Lynggaard (1930-2011), originally a ceramicist, had lectured in Sheridan College in Oakville, Ontario, where he encountered the studio glass movement. Studio glass—starting in the early 1960s—embraced glass as a medium for independent sculpture artists, in contrast to utilitarian or conventionally decorative glass work (typically produced by craftsmen to the specifications of a designer, as with companies such as Tiffany & Co.).
“After raising the profile of glass in Gothenburg, London and elsewhere in Europe, in 1980 [Lynggaard] moved to Ebeltoft (‘Apple Hill’) – considered a ‘wilderness’ by some of his students – to set up a glassblowing studio.”

==Exhibitions==
The museum presents four to six exhibitions per year that focus on contemporary glass art. It shows experimental work by young artists in group and solo shows, as well as new work by well-established artists.
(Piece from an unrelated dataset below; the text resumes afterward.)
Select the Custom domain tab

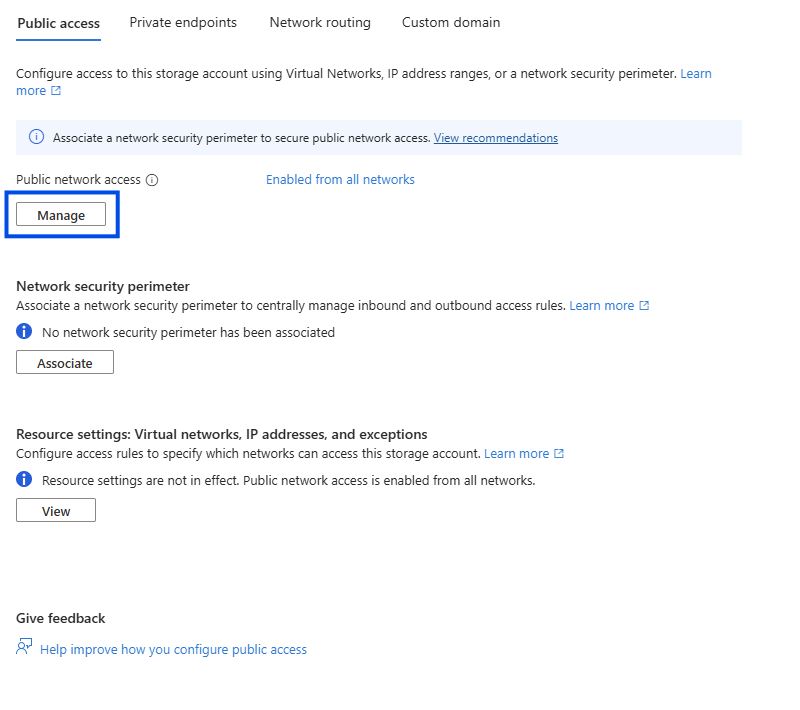[x=451, y=22]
Organized by museum staff, the exhibitions often include catalogs that are printed in several languages for the benefit of an international audience. Glasmuseet Ebeltoft often loans the exhibitions it creates to museums in other countries. In the past these countries have included China, England, Finland, Germany and the United States.

==Collections==
Glasmuseet Ebeltoft’s collection contains 1500 objects by 600 artists. Its holdings are composed of donations and loans of art works, obtained in most cases directly from the artists whose work is desired by the museum. The museum’s collection is most unusual in that artists who have been invited to be represented in it are permitted to exchange or supplement their works in the collection with new pieces.
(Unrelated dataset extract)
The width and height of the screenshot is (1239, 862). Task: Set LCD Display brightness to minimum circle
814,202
Artists represented by work in the collection include Klaus Moje, Gerry King and Nick Mount of Australia; Paul Sanders of Australia; Louis Leloup of Belgium; Václav Ciglar, František Janák, Jiří Harcuba, Pavel Hlava, Stanislav Libenský and Jaroslava Brychtová and René Roubíček of the Czech Republic; Eva Engström, Finn Lynggaard and Tchai Munch of Denmark; Ivo Lill of Estonia; Erwin Eisch, Ursula Merker, Gerhard Ribka, Kurt Wallstab and Ann Wolff of Germany; Ursula Huber-Peer, Pino Signoretto, Bruno Pedrosa and Lino Tagliapietra of Italy; Durk Valkema and Sybren Valkema of the Netherlands; Anna Carlgren, Gunnar Cyrén, Eva Englund, Göran Wärff and Ulrica Hydman-Vallien of Sweden, Charles Bray and David Reekie of the United Kingdom; and Rick Beck, Gary Beecham, William Bernstein, Katharine Bernstein, Nicole Chesney, Dale Chihuly, Fritz Dreisbach, Shane Fero, Robert Fritz, Michael Glancy, Richard Jolley, Jon Kuhn, Marvin Lipofsky, Harvey Littleton, John Littleton/Kate Vogel, Dante Marioni, Richard Marquis, Joel Philip Myers, Mary Shaffer, Paul Stankard, Michael Taylor and Toots Zynsky of the United States.

==Sponsors==
Because it receives no direct financial support from the Danish government, Glassmuseet Ebeltoft relies on sponsorships from Denmark's business community. The museum's three major sponsors are the textile company Kvadrat, Djursland Bank and NRGi energy company. Other corporate supporters include Primagaz, Montana Møbler, Blue Water Shipping, Cerama and Mois Linien.

Volunteer help is drawn from the museum's "Friends Society", which has about 900 members.